You’ll also want to account for expected spikes in activity. You don’t want to get an alert at 2 AM if that’s the normal time for backups to occur when you want high utilization for faster backups.

Policies and Procedures

Very few people like writing up policies and procedures but the scope of your network monitoring should be defined so the network can be configured properly and people know what to do when an issue arises. Policies should include:

  • Which devices and equipment will be monitored?
  • What information is being collected?
  • Who has access to the data (and how they can access it)?
  • What variable triggers alerts?
  • Who will receive alerts?
  • What action should occur when an alert is received?

Consolidate Your Network Monitoring

We find many organizations use different tools to monitor parts of their networks. If you’re using different tools to monitor devices, servers, VMs, and applications, it can complicate things when there’s a problem. One failure can cause an avalanche of alarm as different monitoring tools detect symptoms and make it difficult to isolate the root cause.

While you’ll know there’s an issue right away, you won’t be able to quickly detect dependencies which can lead you to lose time in the investigation process. Consolidating your network monitoring into one solution provides a  single version of the truth.

Some network monitoring solutions can handle multiple locations for distributed environments with predictive SNMP and WMI monitoring for alerting and notifications.

Proactive Network Monitoring

There are several key network components that you need to monitor regularly. Many IT teams prefer to keep a real-time dashboard open on a screen so they can see what’s happening at a glance. This allows them to visually confirm that everything’s operating properly.
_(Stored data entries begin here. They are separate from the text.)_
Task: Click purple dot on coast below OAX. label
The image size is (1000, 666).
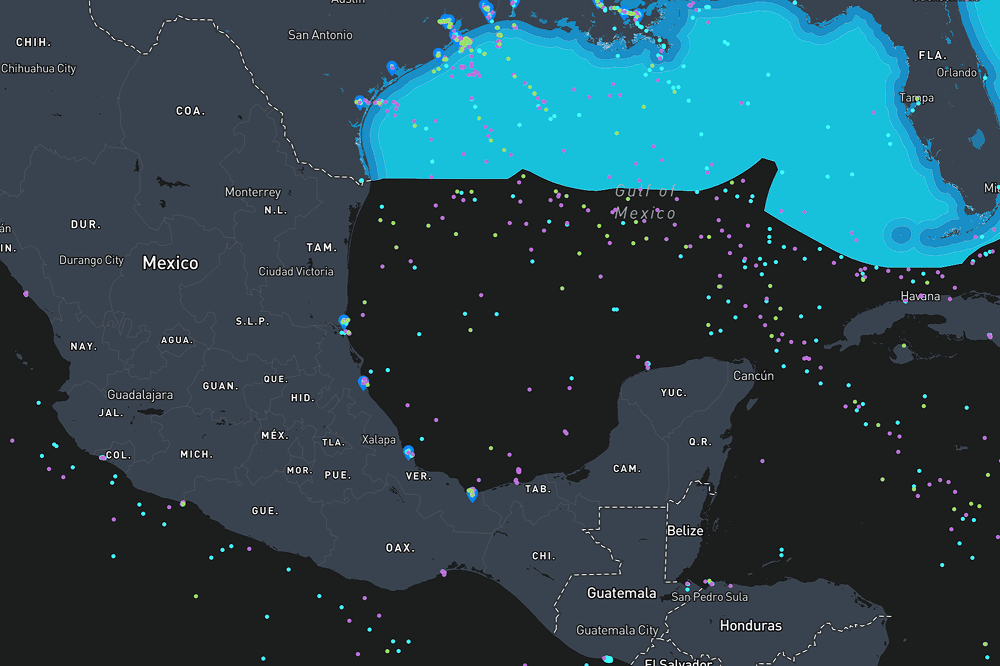Action: click(x=443, y=573)
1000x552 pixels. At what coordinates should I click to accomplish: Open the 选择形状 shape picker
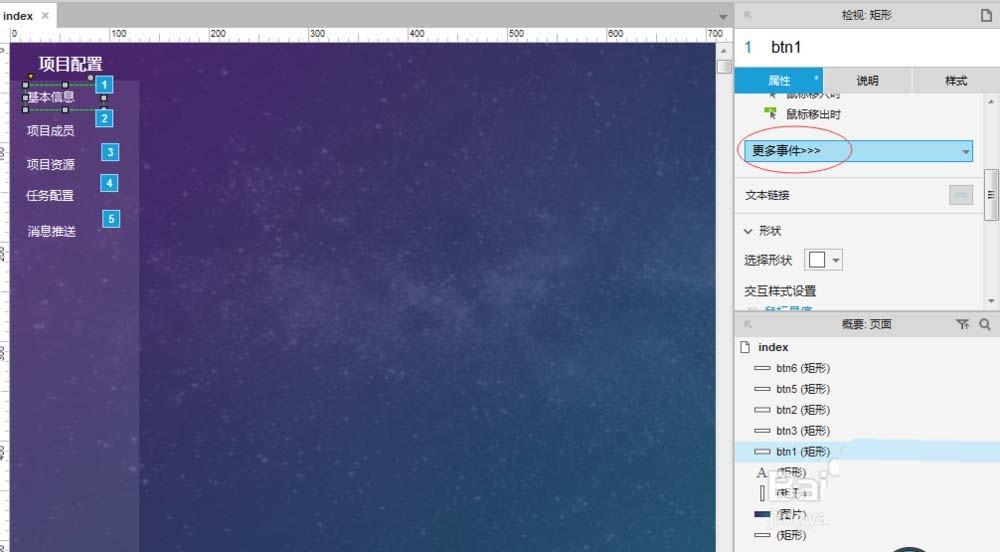pyautogui.click(x=823, y=260)
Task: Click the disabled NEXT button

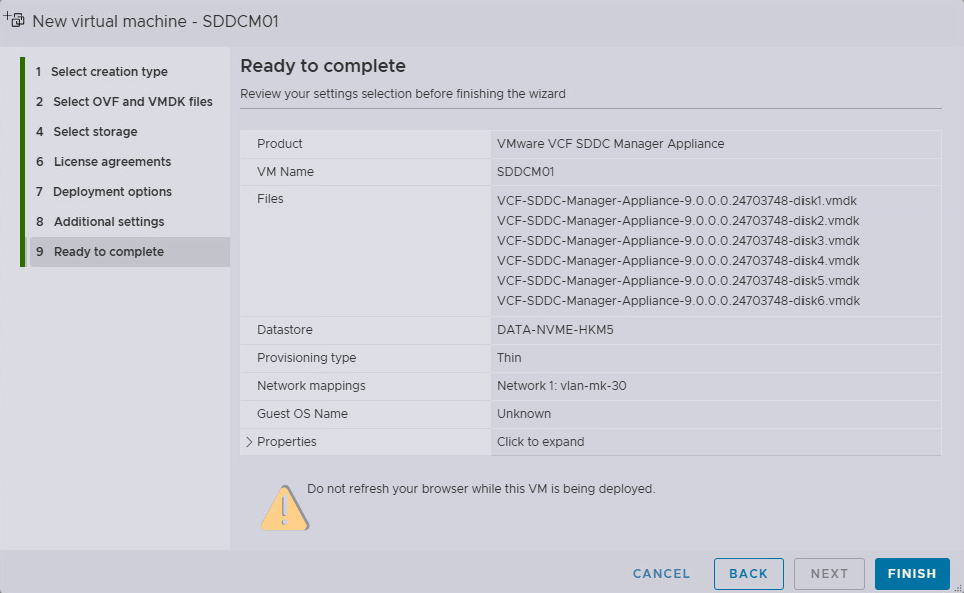Action: point(829,574)
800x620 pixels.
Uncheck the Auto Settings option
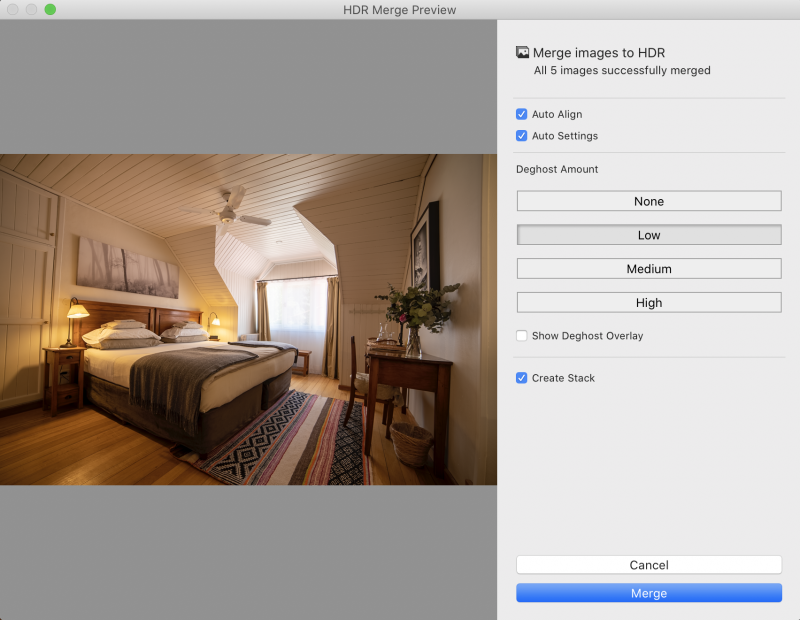(522, 136)
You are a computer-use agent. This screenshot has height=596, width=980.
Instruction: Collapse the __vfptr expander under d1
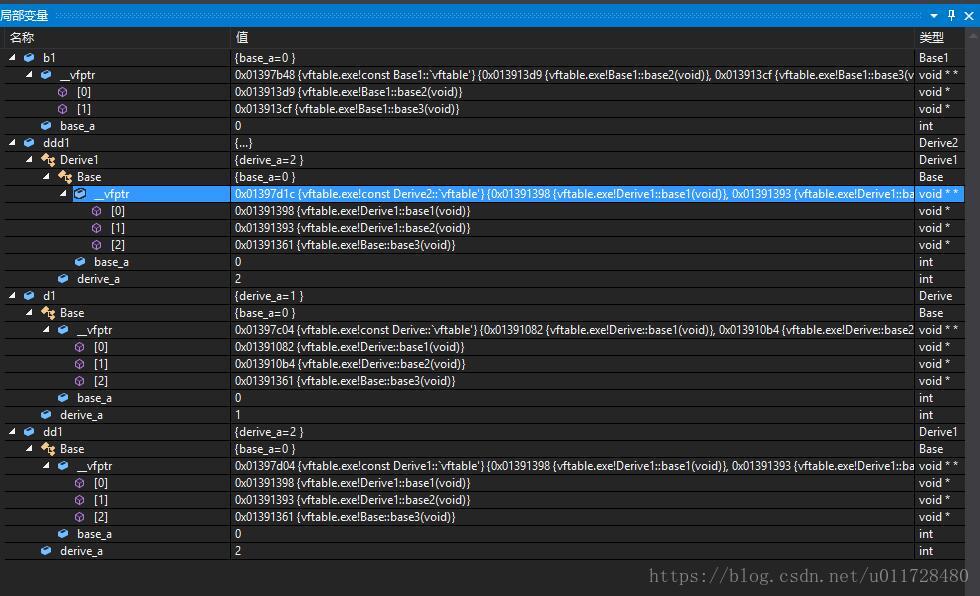(46, 329)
While there are hundreds of things you can monitor, many of them can be handled by your network monitoring software and flag you when issues arise. Some aspects are mission-critical, however, and you’ll want to monitor them yourself. These might include:

  • Availability Monitoring Continuous monitoring of resources and services on the network provides assurance that nodes and services are available and have the bandwidth needed to meet performance requirements.
  • Interface Monitoring Interface monitoring for errors, packet loss, discards, or utilization limits will help identify potential network issues caused by poor application or service performance. It can give you a snapshot of traffic speed and bandwidth utilization to help isolate problems.
  • Disk Monitoring If there are problems with disks, your data is at risk. Managing the health of your storage arrays and available space is essential. You want to make sure you’ve got adequate capacity to handle future needs and your systems are running as expected.
  • Hardware Monitoring The hardware in your network is the backbone of your IT infrastructure. Hardware failures will impact performance. If it’s a critical piece of equipment, it can take down part or all of your network. You’ll want to watch CPU utilization, power supply states, temperature, and other potential failure points.

Customize Dashboards

The best networking monitoring solution will allow you to create custom dashboards for domains or users to provide the information you need to streamline administration or problem-solving. In large organizations that employ specialists, this makes it easier to monitor the things that they’re responsible for.
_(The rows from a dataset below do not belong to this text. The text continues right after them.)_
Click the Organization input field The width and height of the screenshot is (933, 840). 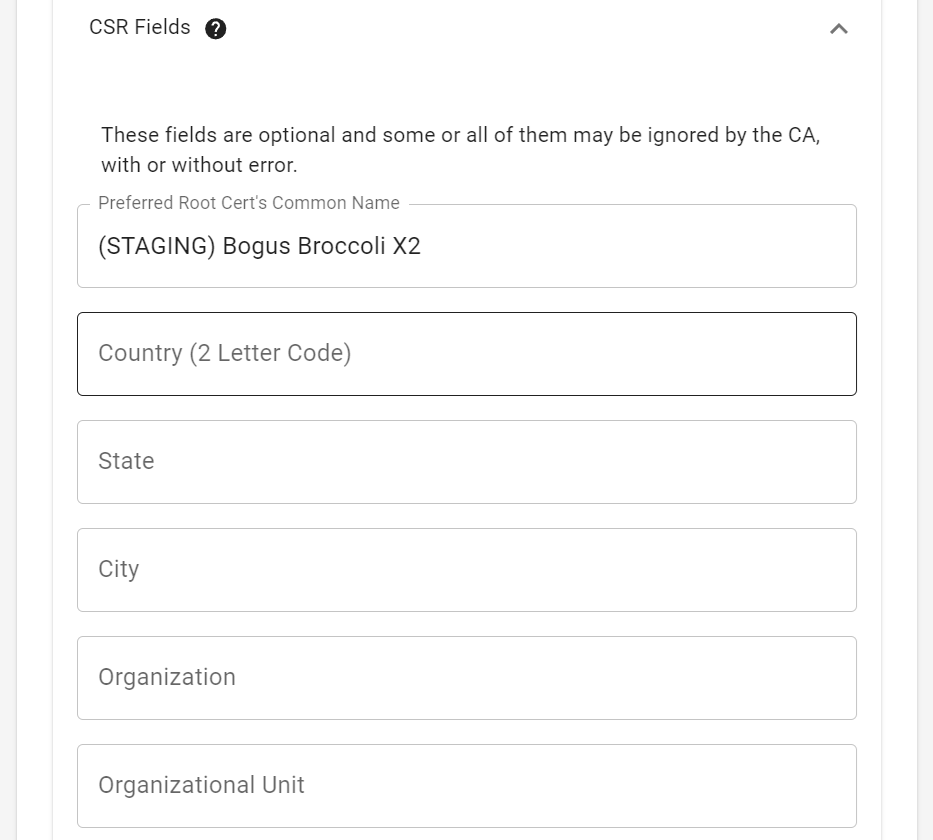click(x=466, y=677)
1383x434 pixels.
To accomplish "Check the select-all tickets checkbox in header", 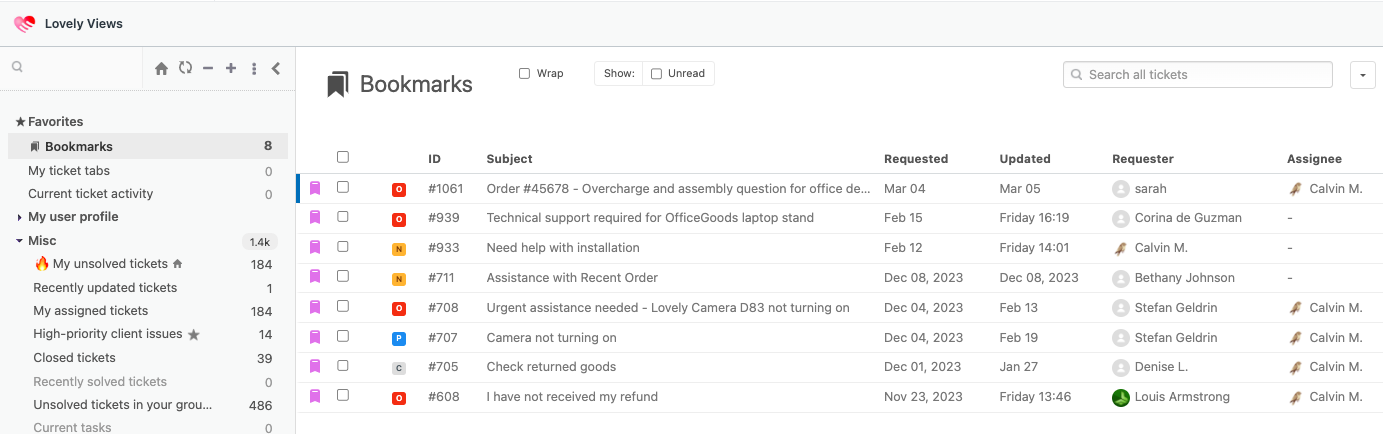I will pyautogui.click(x=343, y=157).

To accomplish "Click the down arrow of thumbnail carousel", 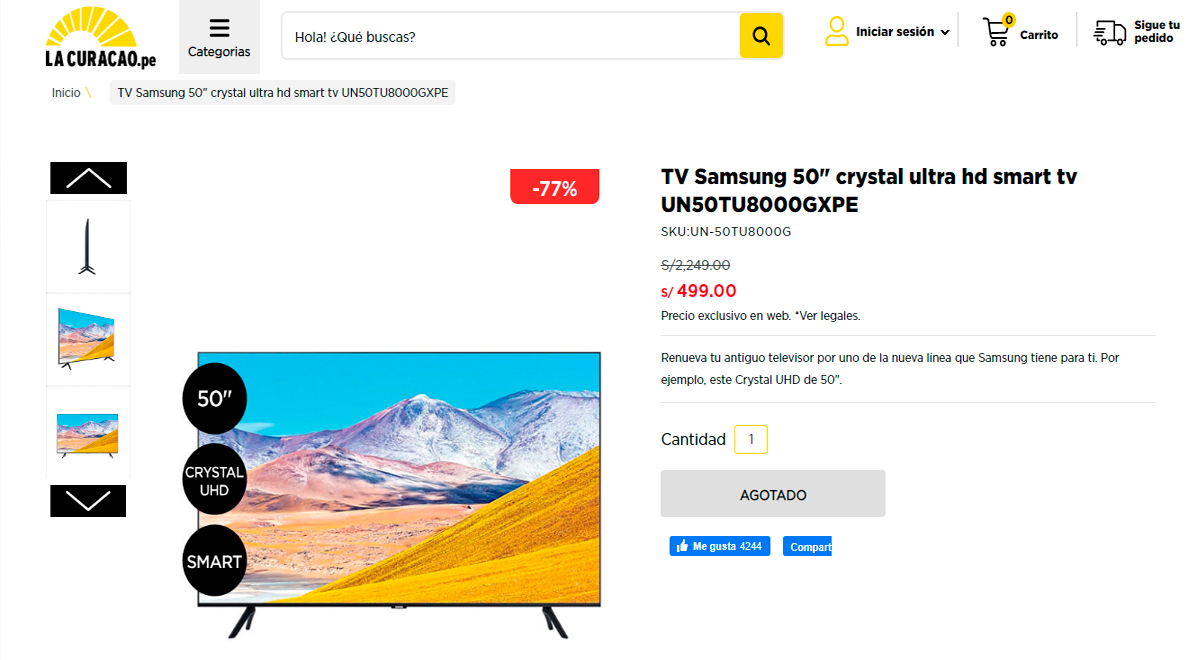I will coord(88,501).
Dashboards can be customized with reports for servers, applications, virtual, wireless, cloud, and network traffic. Reports can be set up to provide overviews or drill down to anything on the network.

Remote Monitoring

There’s nothing worse than getting that phone when you’re asleep and having to get in the car and drive into the office to figure out what’s going on with your network. Remote monitoring and management lets you check on things from any connected device. This can help you diagnose – and solve – many problems without having to be in the physical location.

A Final Thought

Finally, one last thing: automate everything you possibly can. Anything you have to do manually takes time away from other projects and forces you to remember to do it. Automation in networking monitoring will make your life easier.